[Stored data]
━━━━━━━━━━
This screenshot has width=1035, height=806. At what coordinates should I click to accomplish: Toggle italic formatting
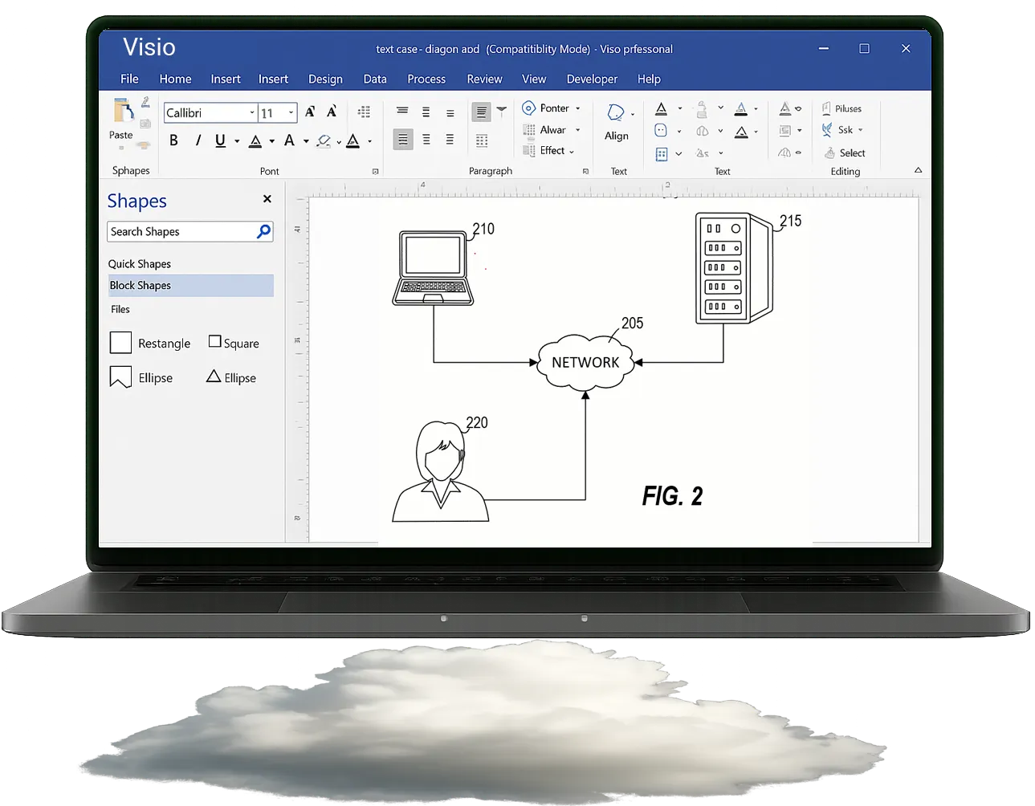(x=198, y=140)
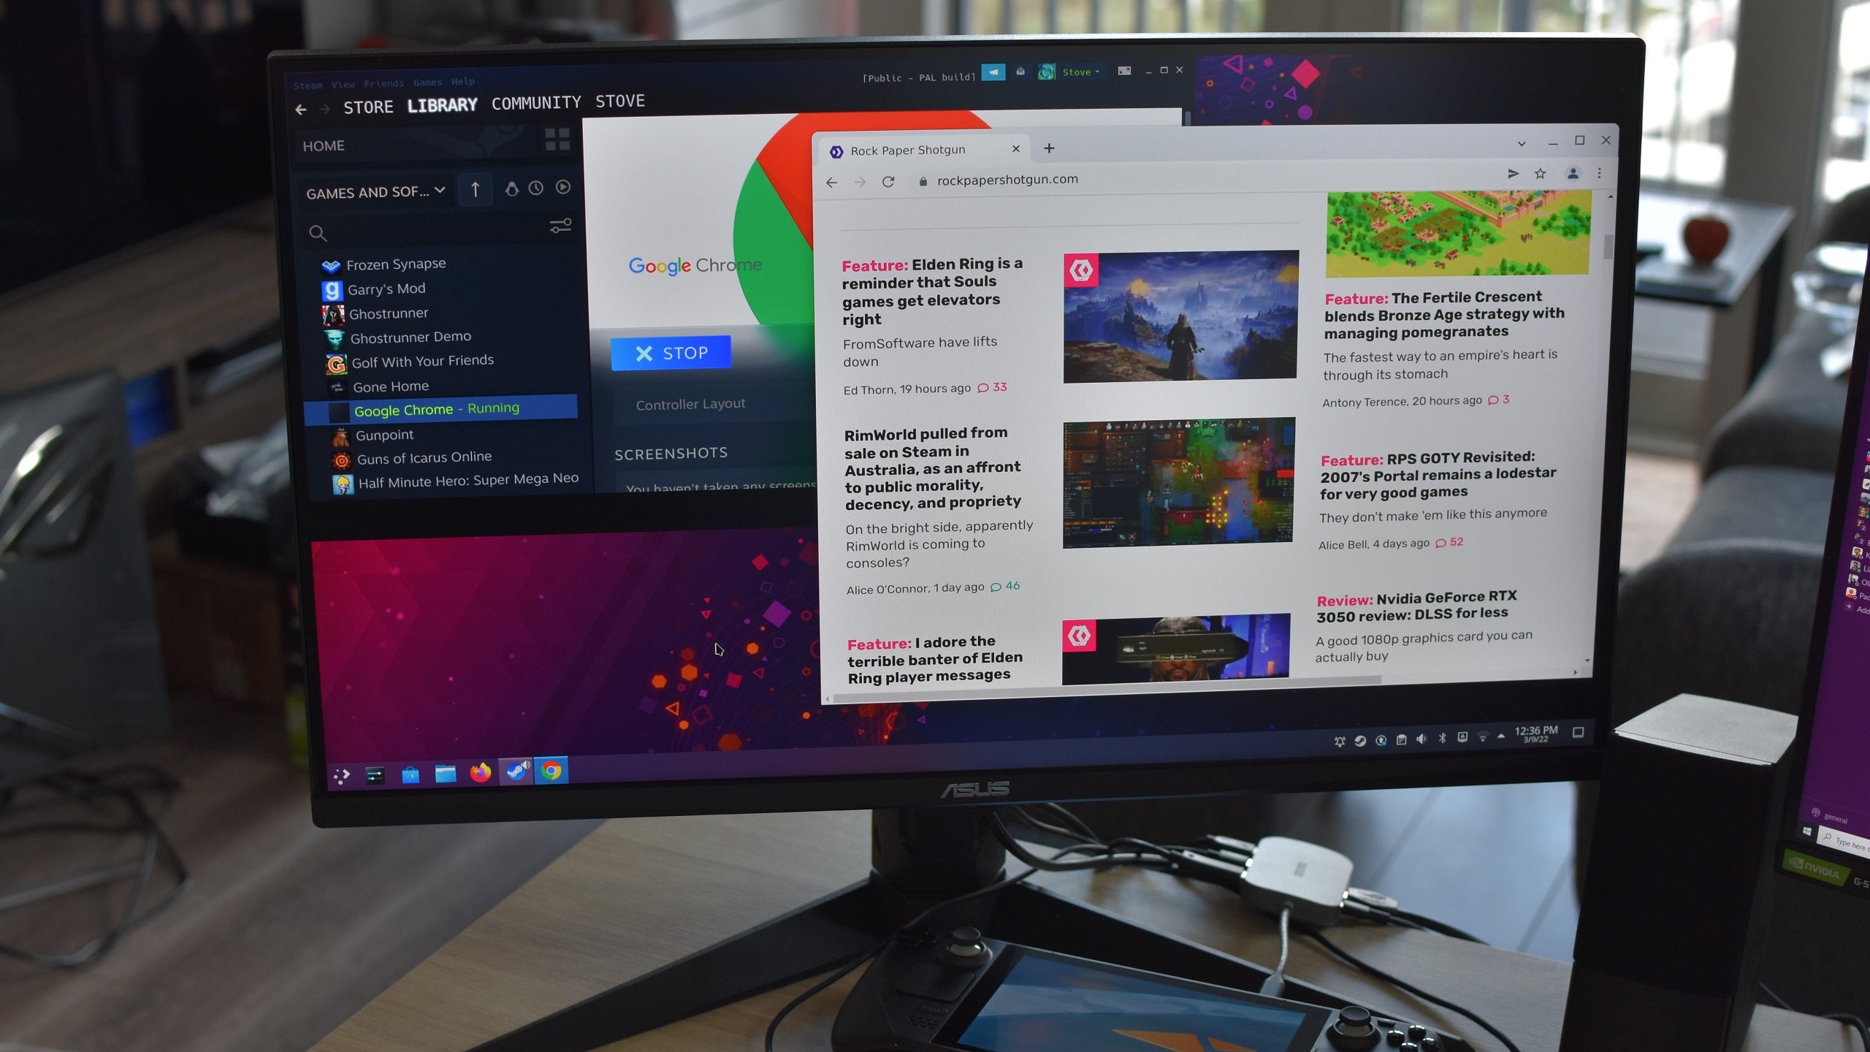The height and width of the screenshot is (1052, 1870).
Task: Click the STOP button for Google Chrome
Action: (672, 354)
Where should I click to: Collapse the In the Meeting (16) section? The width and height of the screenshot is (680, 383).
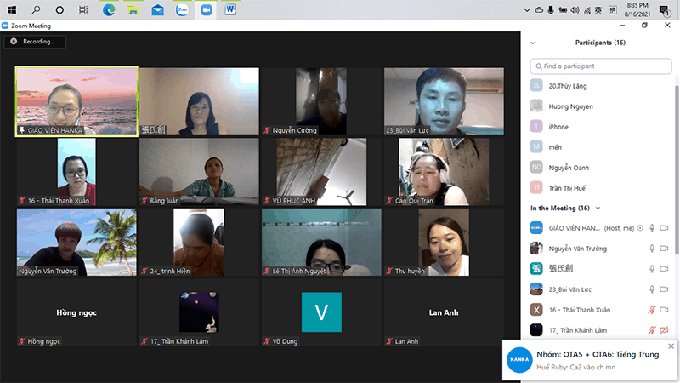[598, 208]
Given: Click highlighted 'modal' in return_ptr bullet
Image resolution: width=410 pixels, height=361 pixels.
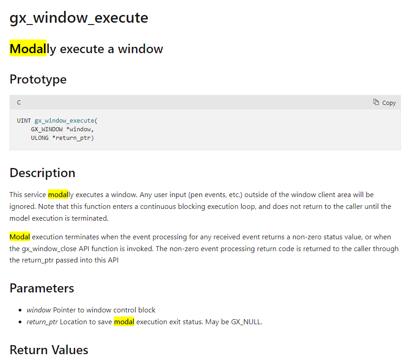Looking at the screenshot, I should tap(124, 321).
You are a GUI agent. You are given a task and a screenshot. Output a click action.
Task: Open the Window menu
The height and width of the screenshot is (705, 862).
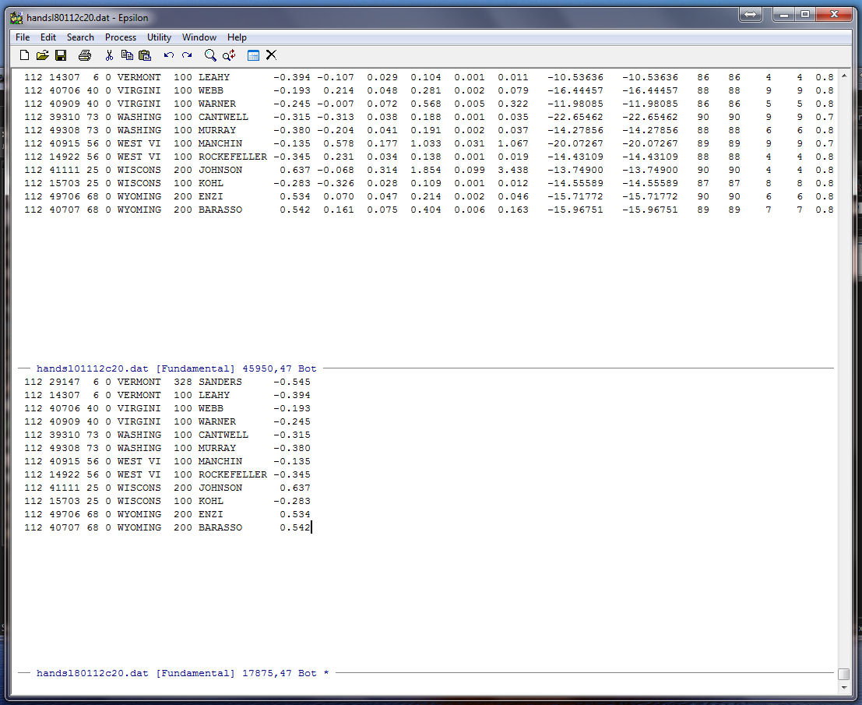199,37
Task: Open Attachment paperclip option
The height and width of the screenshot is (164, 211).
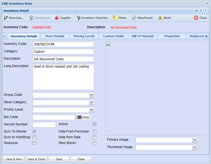Action: (142, 18)
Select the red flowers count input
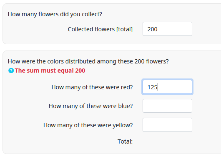 click(167, 87)
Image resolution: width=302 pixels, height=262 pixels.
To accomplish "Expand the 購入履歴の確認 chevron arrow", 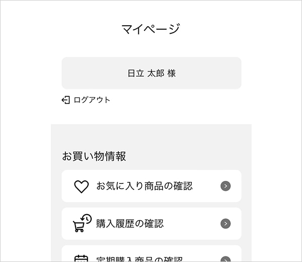I will pyautogui.click(x=225, y=224).
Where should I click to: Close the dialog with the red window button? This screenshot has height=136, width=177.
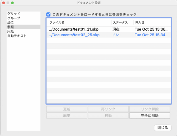point(4,3)
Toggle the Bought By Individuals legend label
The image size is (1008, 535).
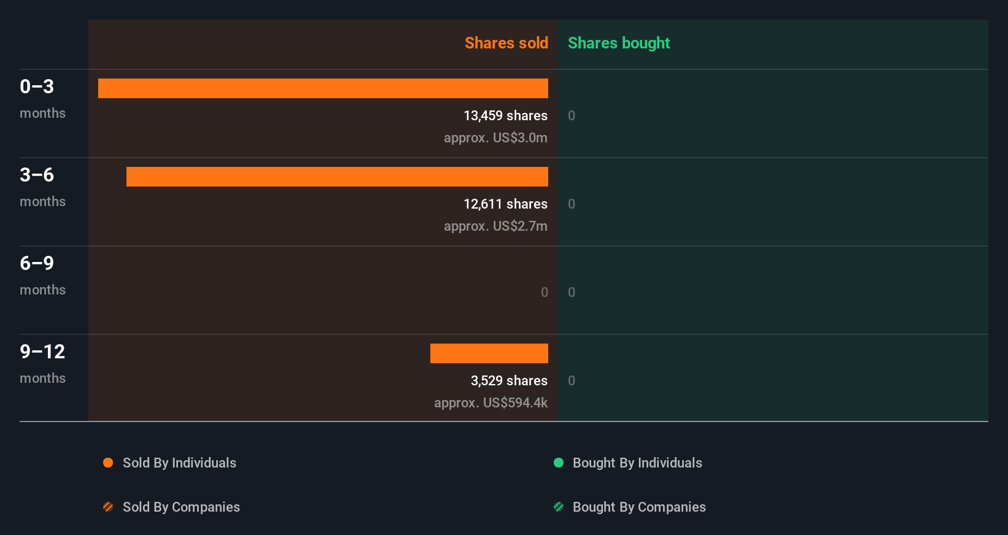(x=637, y=463)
━━━━━━━━━━
ASSIGNMENT: Without the pictures, give again exactly the lines above starting at the line containing "Image resolution: width=410" and ending at the line containing "Task: Open the Window menu".

TASK OUTPUT:
Image resolution: width=410 pixels, height=361 pixels.
Looking at the screenshot, I should tap(124, 321).
You are a GUI agent. You are given a task and a screenshot. Output a click action.
Task: Open the Window menu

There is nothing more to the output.